Play time, for one. I literally beat this game in one day and in only ten hours total. That is really not a lot of time. True, there are all the sidequests and Riddler trophies but that only took me another day to do and the game was thus completed. Now, if I’m going to pay 60 dollars for a game, I want it to last longer than half day. And it’s this rushed story that sometimes hampers the storytelling itself. There are many who are confused by the characters’ motivations and sometimes even what the story was trying to tell. And, though the story is good, there are times where the rushed telling clunks around and you can tell they weren’t quite sure what to do.
Secondly, there’s Catwoman. When it was revealed she was a playable character that had a large part to play in the story, many were salivating at the mouth. But then, when you play as her, it seems almost like a waste of time. Her parts are very small and, despite being eye candy for some, could very well not be in the game at all and it wouldn’t have mattered. And, sadly, this goes for some of the other characters as well. Poison Ivy had one scene and was never heard from again. And Two-Face was only seen twice as well. I felt there was a lot of opportunity for some of these characters and they were wasted with the traditional “Joker being the main bad guy” theme. Don’t get me wrong, the Joker is awesome but we can try other things as well.
And third, and probably biggest thing for me, is that the game has almost no replayable value. Once you complete the game, challenges and riddles what else is there? True, there’s a new game plus but all that does it make the enemies harder and takes away the counter sensor. For me, that’s not quite enough.
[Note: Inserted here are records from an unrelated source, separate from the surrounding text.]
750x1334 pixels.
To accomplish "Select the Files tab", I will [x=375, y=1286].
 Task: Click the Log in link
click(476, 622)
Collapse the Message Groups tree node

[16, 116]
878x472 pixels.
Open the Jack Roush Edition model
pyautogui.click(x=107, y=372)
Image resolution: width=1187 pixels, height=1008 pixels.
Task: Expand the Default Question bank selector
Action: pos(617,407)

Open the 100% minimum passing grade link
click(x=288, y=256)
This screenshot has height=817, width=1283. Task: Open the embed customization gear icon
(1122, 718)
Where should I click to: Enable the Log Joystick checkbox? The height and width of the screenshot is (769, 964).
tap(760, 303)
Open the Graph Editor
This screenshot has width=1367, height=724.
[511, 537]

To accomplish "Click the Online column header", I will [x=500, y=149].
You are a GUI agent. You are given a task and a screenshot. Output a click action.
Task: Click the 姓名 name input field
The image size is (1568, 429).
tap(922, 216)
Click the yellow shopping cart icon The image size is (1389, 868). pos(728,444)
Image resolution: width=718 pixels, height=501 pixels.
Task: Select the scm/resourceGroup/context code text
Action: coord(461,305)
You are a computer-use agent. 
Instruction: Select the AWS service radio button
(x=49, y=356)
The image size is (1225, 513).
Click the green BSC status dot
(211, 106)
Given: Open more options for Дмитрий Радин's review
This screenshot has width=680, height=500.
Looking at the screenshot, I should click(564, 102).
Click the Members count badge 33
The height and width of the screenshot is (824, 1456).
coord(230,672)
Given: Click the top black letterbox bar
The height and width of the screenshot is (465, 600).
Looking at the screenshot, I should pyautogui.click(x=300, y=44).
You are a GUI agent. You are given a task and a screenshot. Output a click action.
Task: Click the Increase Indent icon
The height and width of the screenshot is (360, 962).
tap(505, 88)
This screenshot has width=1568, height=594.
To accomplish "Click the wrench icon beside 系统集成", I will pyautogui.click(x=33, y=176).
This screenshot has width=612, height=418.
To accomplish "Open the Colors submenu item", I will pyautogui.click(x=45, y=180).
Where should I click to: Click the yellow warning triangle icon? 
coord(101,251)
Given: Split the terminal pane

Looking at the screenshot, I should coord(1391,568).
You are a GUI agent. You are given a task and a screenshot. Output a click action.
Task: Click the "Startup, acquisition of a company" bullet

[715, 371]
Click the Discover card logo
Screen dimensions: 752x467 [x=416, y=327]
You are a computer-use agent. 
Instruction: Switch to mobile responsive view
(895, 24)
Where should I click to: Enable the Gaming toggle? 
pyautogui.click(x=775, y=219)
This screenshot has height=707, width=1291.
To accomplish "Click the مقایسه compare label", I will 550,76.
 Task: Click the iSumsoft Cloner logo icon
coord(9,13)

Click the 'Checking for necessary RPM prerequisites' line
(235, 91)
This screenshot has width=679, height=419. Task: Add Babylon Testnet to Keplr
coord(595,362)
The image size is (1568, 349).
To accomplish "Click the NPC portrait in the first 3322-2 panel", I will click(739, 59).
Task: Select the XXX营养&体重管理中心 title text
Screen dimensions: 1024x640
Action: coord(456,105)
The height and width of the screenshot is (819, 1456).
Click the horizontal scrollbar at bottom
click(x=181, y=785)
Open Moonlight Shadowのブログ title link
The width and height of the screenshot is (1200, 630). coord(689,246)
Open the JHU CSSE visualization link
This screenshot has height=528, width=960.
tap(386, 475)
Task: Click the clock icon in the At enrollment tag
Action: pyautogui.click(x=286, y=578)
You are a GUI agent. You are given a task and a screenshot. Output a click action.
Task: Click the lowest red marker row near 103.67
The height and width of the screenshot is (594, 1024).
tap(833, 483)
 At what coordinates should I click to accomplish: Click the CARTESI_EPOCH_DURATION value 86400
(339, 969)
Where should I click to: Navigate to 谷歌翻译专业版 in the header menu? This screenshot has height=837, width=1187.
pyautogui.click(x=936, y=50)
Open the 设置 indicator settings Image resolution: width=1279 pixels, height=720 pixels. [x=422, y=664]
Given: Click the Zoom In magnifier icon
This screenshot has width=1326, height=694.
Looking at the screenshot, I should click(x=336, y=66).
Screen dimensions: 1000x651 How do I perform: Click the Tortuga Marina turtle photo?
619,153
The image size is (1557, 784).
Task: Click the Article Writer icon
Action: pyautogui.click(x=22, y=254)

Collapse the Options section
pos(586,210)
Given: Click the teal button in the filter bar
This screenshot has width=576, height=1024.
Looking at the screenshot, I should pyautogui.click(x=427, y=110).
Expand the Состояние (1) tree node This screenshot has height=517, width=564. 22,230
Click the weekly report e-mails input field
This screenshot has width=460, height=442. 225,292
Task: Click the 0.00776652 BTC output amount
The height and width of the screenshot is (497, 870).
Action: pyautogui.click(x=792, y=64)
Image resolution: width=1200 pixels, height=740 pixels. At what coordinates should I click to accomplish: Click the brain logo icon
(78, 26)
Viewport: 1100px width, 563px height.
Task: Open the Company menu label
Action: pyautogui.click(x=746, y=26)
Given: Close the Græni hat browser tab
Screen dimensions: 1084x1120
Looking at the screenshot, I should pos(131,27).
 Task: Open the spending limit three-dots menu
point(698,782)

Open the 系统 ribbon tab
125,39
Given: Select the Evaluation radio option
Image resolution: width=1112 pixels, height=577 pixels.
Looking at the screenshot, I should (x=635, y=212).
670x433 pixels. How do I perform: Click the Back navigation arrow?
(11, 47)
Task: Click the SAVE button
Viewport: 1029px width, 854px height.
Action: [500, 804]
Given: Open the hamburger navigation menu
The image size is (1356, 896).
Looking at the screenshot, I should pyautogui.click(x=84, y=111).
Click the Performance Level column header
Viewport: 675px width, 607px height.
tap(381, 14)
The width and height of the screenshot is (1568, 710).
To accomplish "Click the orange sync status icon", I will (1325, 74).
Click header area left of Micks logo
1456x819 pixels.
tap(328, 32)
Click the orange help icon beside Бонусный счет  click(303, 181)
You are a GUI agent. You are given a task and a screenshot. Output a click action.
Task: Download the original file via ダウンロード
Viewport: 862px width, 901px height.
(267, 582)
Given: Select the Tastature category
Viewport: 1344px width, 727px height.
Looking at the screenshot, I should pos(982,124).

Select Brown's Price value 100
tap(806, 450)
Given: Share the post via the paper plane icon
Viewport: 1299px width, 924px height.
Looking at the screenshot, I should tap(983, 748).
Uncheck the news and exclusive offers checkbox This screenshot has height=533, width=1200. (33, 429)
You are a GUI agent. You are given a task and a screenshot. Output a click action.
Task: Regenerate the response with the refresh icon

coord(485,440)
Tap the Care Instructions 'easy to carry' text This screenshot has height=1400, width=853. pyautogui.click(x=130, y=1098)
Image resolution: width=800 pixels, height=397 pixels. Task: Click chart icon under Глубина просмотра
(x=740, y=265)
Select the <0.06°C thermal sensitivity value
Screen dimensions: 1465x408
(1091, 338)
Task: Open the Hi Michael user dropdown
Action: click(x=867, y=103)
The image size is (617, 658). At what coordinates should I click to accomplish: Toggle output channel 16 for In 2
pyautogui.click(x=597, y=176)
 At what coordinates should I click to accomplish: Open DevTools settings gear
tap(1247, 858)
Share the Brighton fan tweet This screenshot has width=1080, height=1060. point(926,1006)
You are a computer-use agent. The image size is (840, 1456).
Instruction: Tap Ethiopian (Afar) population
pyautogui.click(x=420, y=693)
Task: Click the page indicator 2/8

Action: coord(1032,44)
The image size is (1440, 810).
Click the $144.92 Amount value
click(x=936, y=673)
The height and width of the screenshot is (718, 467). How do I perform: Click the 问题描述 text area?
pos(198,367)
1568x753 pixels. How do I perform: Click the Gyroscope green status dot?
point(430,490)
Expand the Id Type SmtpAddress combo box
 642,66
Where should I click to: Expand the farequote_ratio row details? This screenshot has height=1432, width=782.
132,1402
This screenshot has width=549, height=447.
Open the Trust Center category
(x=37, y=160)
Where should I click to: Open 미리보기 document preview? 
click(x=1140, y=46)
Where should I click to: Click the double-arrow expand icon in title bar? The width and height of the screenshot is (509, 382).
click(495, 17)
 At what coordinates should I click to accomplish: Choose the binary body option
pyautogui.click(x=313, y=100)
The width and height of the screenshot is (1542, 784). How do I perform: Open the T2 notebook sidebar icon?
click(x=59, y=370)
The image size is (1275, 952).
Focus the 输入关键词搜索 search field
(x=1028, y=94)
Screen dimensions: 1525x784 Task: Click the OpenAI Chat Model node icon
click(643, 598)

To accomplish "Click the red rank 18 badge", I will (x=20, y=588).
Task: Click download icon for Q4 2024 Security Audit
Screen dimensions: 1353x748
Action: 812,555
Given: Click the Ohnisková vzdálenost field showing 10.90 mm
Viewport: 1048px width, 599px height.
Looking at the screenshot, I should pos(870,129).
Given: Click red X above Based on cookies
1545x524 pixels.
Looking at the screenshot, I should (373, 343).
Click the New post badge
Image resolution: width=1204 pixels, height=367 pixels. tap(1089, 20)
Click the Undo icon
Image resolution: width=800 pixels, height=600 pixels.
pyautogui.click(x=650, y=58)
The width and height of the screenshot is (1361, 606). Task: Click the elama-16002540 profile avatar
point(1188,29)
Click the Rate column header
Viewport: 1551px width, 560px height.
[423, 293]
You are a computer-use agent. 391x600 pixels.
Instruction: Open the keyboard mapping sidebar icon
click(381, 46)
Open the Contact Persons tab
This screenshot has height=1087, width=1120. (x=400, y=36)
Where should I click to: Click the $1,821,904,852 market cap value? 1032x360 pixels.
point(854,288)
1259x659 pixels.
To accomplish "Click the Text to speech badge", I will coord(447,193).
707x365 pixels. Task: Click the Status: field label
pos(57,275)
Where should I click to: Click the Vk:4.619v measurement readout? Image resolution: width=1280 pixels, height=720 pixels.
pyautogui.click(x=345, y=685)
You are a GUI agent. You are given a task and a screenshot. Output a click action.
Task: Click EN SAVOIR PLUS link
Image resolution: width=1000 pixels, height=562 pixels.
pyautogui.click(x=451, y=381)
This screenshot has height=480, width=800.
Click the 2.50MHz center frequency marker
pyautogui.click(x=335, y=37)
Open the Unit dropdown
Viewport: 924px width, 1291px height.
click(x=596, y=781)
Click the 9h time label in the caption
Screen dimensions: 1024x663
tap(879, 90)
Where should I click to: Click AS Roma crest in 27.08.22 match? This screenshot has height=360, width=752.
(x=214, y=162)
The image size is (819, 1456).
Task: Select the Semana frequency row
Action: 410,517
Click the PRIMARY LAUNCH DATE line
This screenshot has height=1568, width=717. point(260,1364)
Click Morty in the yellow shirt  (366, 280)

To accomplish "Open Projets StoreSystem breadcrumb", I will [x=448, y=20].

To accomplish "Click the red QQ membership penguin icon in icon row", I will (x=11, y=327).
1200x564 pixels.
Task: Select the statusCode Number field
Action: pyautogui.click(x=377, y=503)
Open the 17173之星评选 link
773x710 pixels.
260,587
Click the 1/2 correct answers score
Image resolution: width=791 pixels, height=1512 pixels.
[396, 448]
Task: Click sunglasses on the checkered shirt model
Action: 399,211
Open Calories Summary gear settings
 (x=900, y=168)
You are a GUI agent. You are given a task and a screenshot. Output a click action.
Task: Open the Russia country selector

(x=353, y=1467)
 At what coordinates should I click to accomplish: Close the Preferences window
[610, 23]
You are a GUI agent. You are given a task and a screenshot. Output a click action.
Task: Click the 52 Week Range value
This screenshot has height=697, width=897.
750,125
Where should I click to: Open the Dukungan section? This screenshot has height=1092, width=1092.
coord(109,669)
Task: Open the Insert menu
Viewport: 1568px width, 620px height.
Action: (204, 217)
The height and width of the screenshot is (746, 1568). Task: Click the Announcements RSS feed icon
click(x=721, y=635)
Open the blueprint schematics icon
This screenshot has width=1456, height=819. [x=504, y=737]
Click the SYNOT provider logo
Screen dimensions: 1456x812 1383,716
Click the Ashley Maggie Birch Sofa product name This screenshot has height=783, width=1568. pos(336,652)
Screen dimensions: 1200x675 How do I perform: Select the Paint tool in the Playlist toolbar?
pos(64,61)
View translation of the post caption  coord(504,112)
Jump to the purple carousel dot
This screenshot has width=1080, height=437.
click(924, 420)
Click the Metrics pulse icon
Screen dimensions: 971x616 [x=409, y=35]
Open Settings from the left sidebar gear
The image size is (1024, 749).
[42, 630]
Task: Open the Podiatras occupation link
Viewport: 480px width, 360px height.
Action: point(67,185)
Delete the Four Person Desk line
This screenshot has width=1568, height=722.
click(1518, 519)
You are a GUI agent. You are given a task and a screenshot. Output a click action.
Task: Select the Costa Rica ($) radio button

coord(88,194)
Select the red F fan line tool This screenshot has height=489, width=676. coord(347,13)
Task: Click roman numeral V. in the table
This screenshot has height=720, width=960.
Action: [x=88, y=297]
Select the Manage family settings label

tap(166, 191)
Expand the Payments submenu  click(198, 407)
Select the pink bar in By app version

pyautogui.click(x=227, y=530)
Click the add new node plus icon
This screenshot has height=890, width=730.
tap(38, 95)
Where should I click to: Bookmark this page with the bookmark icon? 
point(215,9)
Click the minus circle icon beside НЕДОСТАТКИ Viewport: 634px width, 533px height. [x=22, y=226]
So I guess what I’m trying to say is this: Arkham city is a good game. It took what made Asylum so great and made it better. But is it perfect? Does it deserve a perfect score? Not so much. The game has noticeable flaws, in both storytelling and presentation (not the way it looked, mind you, just the way some of the things came together). So, go out and buy it if you’re a true, hard core fan but, if not, rent it cause it’s pretty clear you’ll beat it before the week’s up.